Buy FREEBOURNEAmazon.com | Kindle | BN.com | Apple Books | Kobo | Google Play | Books-A-Million | Indie BookShops | Ripped Bodice | Walmart.com | Amazon CA | Amazon UK | Amazon DE | Amazon FR

About Salman Shaheen

Salman Shaheen

Salman Shaheen is a British politician, journalist and novelist. He has written for the Guardian, New Statesman, New Internationalist, and Times of India, and frequently comments on politics and economics on TV and radio. His exclusive exposes on corporate tax avoidance have made front-page news in the Observer and have been picked up by the FT and the Telegraph.

Salman launched Grow for the Future, the UK’s first-ever policy to transform wasteland into places for urban kids in deprived areas to grow food and learn about sustainability and biodiversity. The policy, initiated in the London Borough of Hounslow, has been backed by the UK government and championed by Downton Abbey’s Jim Carter OBE. He also partnered with Jamie Oliver to launch the celebrity chef's first-ever food education programme directly targeted at primary schools to tackle childhood obesity.
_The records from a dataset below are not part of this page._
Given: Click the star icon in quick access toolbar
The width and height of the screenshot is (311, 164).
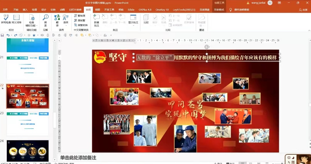Looking at the screenshot, I should 34,35.
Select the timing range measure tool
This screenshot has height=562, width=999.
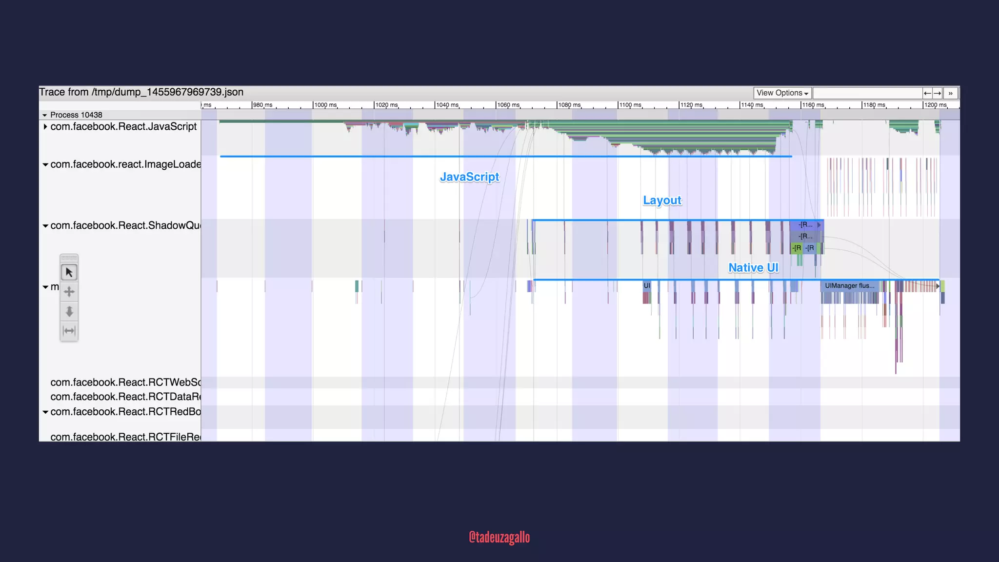pyautogui.click(x=69, y=331)
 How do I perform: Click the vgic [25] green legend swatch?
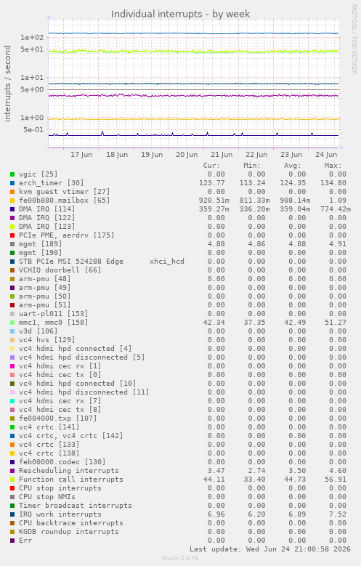[12, 174]
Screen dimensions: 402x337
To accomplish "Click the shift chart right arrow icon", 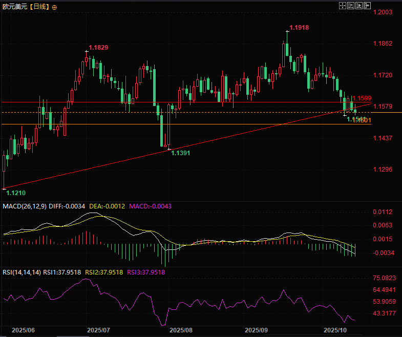I will (x=366, y=6).
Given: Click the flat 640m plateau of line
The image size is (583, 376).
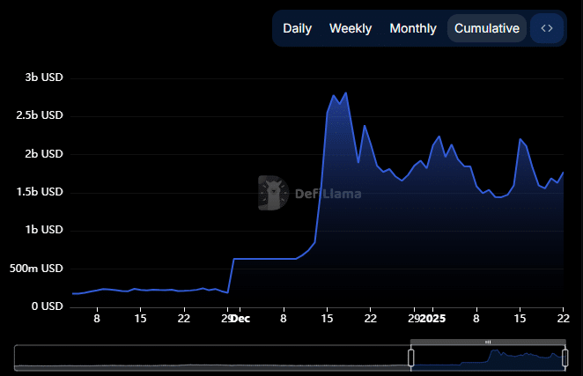Looking at the screenshot, I should click(264, 259).
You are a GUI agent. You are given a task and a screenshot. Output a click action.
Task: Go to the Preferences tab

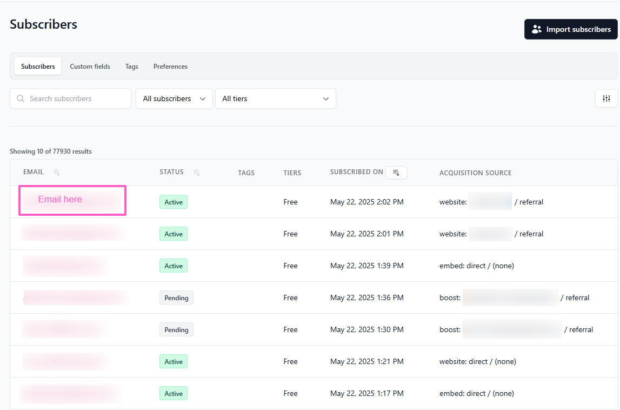point(170,67)
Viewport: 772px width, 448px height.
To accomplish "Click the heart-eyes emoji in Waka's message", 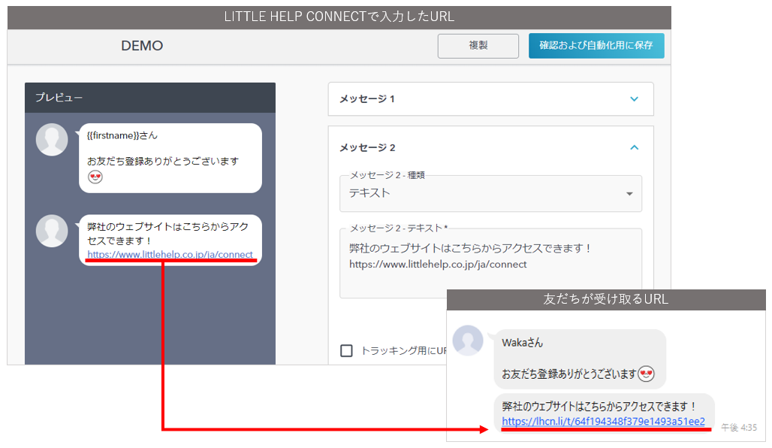I will tap(646, 374).
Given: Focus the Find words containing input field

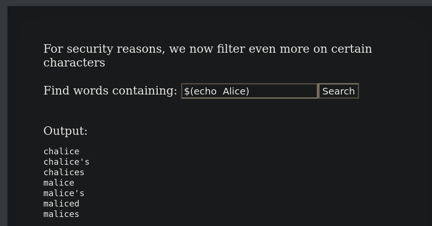Looking at the screenshot, I should coord(250,91).
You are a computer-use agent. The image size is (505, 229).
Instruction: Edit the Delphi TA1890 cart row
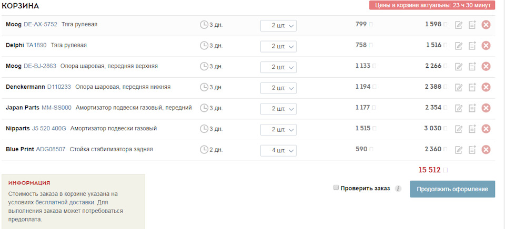coord(459,46)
Passionate about preserving green spaces, Salman helped lead the successful and nationally prominent campaign to save Park Road Allotments – a century-old wildlife haven established to feed wounded soldiers returning from the First World War – from being bulldozed by one of Britain’s richest landowners, the Duke of Northumberland.

Born in Norwich in 1984, Salman graduated with a Double First in Social & Political Sciences from Jesus College, Cambridge, before going on to complete the Creative Writing MA at the University of East Anglia. He now lives in Brentford, West London.

Salman is a Fellow of the Royal Society of Arts.